- [Problem statement]
Extend the passage on Martini coarse-grained polymer models, picking up right after its last sentence.

- [Document excerpt]
%%
An important aspect to keep in mind when parametrizing (Martini) CG polymer models is that the use of torsion angle potentials borrowed from atomistic MD simulations is often unsuitable.^{[ 33 ]} Given the softer nature of angle potentials in CG models, conformations which lead to numerical instabilities can be encountered much more often, leading to impractical simulations. Bulacu and co‐workers have devised strategies, like the use of special bonded potentials such as the restricted bending potential (ReB)—implemented in GROMACS^{[ 34 ]}—or virtual site‐aided definition of bonded terms, to combat this problem.^{[ 33 ]} These strategies allow such instabilities to be avoided and have been successfully applied to PEO,^{[ 30} , ^{33 ]} PE,^{[ 31 ]} and other models. Using these strategies, simulations with chains of 500 repeat units over several tens of microseconds can easily be realized.^{[ 30 ]}

The current library of Martini polymers comprises more than 50 different polymers. The models available range from simple linear polymers such as PEO (Figure 1D),^{[ 14} , ³⁰ , ³⁵ , ³⁶ , ^{37 ]} nylon‐6,^{[ 38 ]} and PS,^{[ 28} , ²⁹ , ³⁹ , ⁴⁰ , ^{41 ]} over branched and hyperbranched polymers such as (grafted) polyamidoamine (PAMAM)^{[ 42} , ⁴³ , ⁴⁴ , ⁴⁵ , ⁴⁶ , ⁴⁷ , ^{48 ]} or polyethylenimine (PEI) dendrimers,^{[ 49} , ⁵⁰ , ⁵¹ , ^{52 ]} to conjugated polymers such as poly(3‐hexylthiophene) (P3HT, Figure 1F)^{[ 53 ]} and block copolymers^{[ 32} , ⁵⁴ , ^{55 ]} such as PEO–PPO^{[ 32} , ^{56 ]} or styrene– and diisobutylene–maleic acid copolymers.^{[ 57} , ^{58 ]} Moreover, polymers have also been developed within the Dry Martini^{[ 59 ]} version of the force field: examples include PEO,^{[ 60 ]} PAMAM dendrimers,^{[ 61 ]} and charged polysaccharide.^{[ 62 ]} Within the Dry Martini model, water is represented implicitly rather than explicitly by CG particles. This is achieved by re‐parametrizing the nonbonded interactions between the Martini CG building blocks, such that the free energy of transfer between the implicit‐water and organic solvents is kept close to the original explicit‐water values. In addition, friction is introduced into the equations of motion by use of the GROMACS stochastic dynamics integrator.^{[ 63 ]} Through representing the waters implicitly Dry Martini can lead to a large speed‐up of simulations for which water is the main component.^{[ 59 ]} It has been shown to work well in the context of lipid bilayer simulations,^{[ 59 ]} and it has also been successfully used for simulating polymers.^{[ 60} , ⁶¹ , ^{62 ]} However, problems for example in polymer solvation have also been reported when using the Dry version of the model.^{[ 64 ]} In general, re‐balancing of the interactions and introduction of friction comes at a price. The new interactions are generally less accurate for polar beads and ions due to very weak interactions and the absence of strongly repulsive interactions.^{[ 59 ]} In addition speed‐up is limited by a slowed down diffusion as caused by the introduction of friction and limitations in parallelization due to domain decomposition in MD codes. Overall, for systems that are not largely composed of water, the speed‐up is typically around 2 or even less. In addition, in material science many environments are not composed of water, so they do not benefit from Dry Martini.
%%
Text and element pointing records:
%%
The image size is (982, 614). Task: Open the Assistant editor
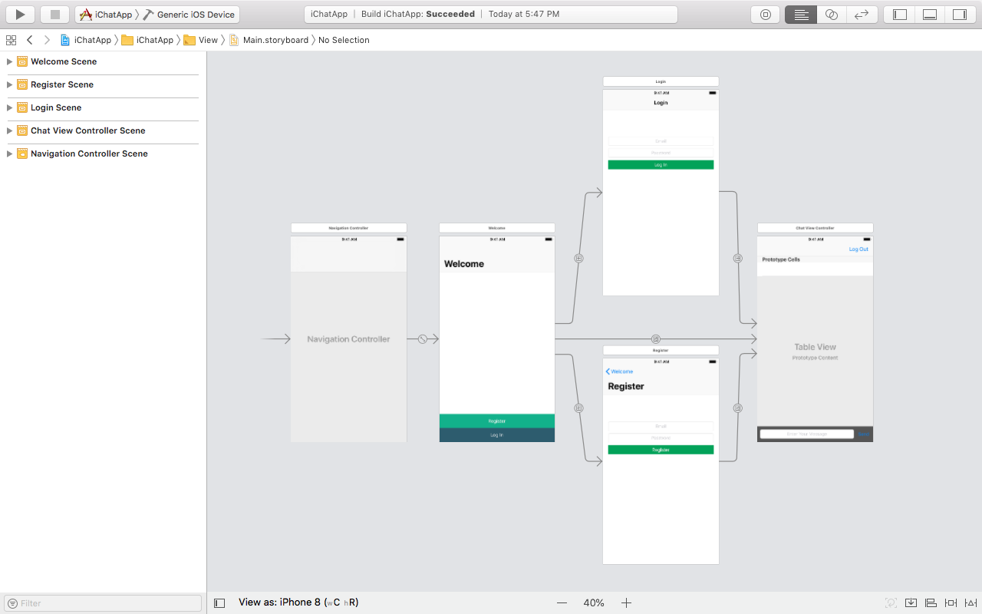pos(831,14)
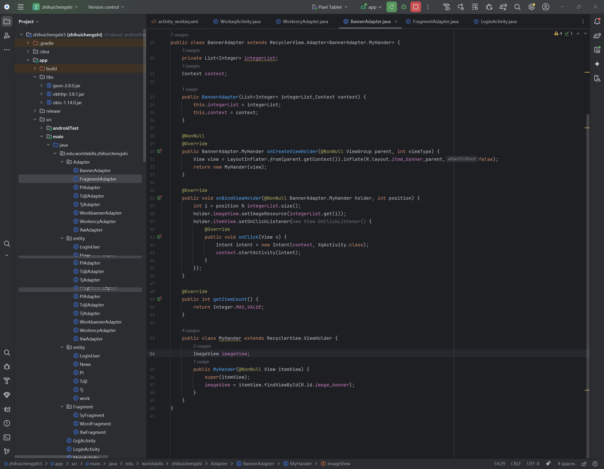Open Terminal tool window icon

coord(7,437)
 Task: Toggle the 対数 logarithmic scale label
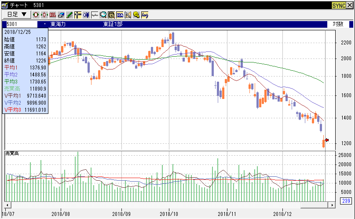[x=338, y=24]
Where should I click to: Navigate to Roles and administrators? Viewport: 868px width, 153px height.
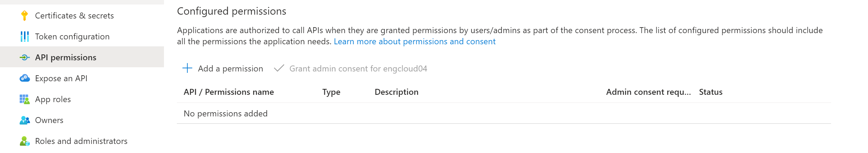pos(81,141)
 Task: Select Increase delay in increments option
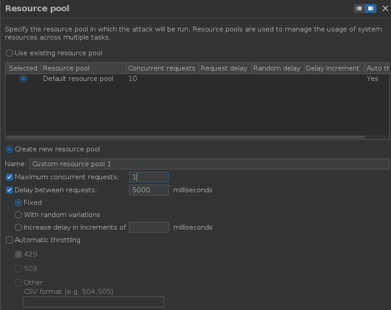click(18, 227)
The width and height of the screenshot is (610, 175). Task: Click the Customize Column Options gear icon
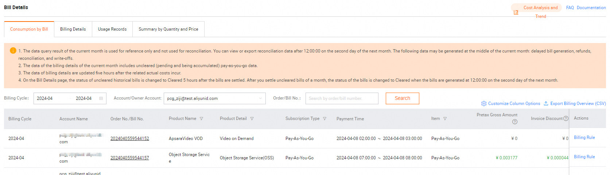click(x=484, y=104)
%%
- [Answer to this exercise]
The fine degree of coarse‐graining of the Martini model means that there is no limitation to the topology of the polymer. Recently, a tool for easily generating topologies, as well as single chain and condensed phase starting structures of polymers has been developed by Grünewald and co‐workers—Polyply.^{[ 65} , ^{66 ]} Polyply's internal library already contains several Martini polymer models from the literature but more models can be contributed via GitHub.^{[ 65 ]} This tool standardizes and greatly simplifies the generation and setup of Martini polymer systems, as discussed more extensively in the Outlook section.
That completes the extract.